* _Task input_
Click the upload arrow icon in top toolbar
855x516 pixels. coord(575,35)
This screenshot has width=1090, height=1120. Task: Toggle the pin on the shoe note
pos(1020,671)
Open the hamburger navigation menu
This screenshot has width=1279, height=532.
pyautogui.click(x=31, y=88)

* _Prompt_
Each line of the data is to be transcribed exactly.

* _Answer to this problem_
Click the upload arrow icon in top toolbar
855x516 pixels. coord(575,35)
This screenshot has width=1090, height=1120. Task: Toggle the pin on the shoe note
pos(1020,671)
Open the hamburger navigation menu
This screenshot has width=1279, height=532.
pyautogui.click(x=31, y=88)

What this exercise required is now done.